Todo esto se logró gracias a que la Ley de Víctimas contempla un programa de atención integral con enfoque psicosocial que le ayuda a los sobrevivientes a su integración social. Estos programas han sido de mucha utilidad sobre todo cuando se trata de delitos contra la libertad, integridad y formación sexual.

Del mismo modo, su reparación estuvo marcada por la medida de rehabilitación que de acuerdo con la Ley 1448 de 2011 “consiste en el conjunto de estrategias, planes, programas y acciones de carácter jurídico, médico, psicológico y social, dirigidos al restablecimiento de las condiciones físicas y psicosociales de las víctimas”.

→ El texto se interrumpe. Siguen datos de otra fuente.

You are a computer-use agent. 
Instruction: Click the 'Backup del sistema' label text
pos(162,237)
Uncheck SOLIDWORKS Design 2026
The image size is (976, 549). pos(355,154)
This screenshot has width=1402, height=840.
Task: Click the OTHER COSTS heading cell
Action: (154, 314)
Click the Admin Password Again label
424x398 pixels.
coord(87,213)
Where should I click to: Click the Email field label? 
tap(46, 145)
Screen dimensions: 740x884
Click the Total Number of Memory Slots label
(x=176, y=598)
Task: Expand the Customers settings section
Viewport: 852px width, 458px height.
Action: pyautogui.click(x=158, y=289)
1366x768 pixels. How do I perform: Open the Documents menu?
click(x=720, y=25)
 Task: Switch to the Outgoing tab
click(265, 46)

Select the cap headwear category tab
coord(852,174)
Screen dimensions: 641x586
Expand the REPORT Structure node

Además, Cristóbal recibirá su indemnización administrativa este año. Sin embargo, para él, su reparación fue distinta. El sentirse escuchado, asistir a las terapias de recuperación emocional, poder contar y revivir los hechos, le ha servido para depurar el dolor y espantar los miedos.

“Hay algo más que el dinero, en mi caso, fue el apoyo psicosocial, porque creo que el solo hecho de que a las víctimas se les tenga en cuenta, se les escuche, se les haga sentir como actores válidos, con voz y sueños, eso ya es muy importante”, sostiene.

Hoy, Cristóbal tiene de nuevo sueños y proyectos e invita a que más víctimas del conflicto que no han declarado pierdan el miedo y lo hagan. “Es duro dejar a un lado la pena, la vergüenza pero hacerlo es muy importante”, puntualiza.

Además tiene confianza en las instituciones y es un ejemplo de vida para más de 348 mil víctimas registradas en el Valle del Cauca.

Con las terapias de apoyo psicosocial, Cristóbal rompió el silencio en la casa. Tardó mucho tiempo para contárselo a su novia Laura*, quien lo ha acompañado en todo el proceso.

Hoy don Gabriel está viejo y ya no vive con doña Luz. Las hermanas de Cristóbal construyen sus propias vidas y él, aún limpia –ya no con objetos, sino con el corazón– sus estados emocionales y afectivos.

Por lo pronto sale a caminar por el campo como ya casi ningún joven suele hacer. Mira el sol que barre los escombros de la noche en Tulipá y se detiene a ver las montañas donde guarda una historia de dolor y esperanza. Sabe que el camino será largo. Que todavía quedan heridas por cerrar, pero que con el apoyo que recibe del Estado y el programa de atención psicosocial volverá a ser el ‘pilo’ de séptimo grado cuando las profesoras se sorprendían de su intelecto y dedicación.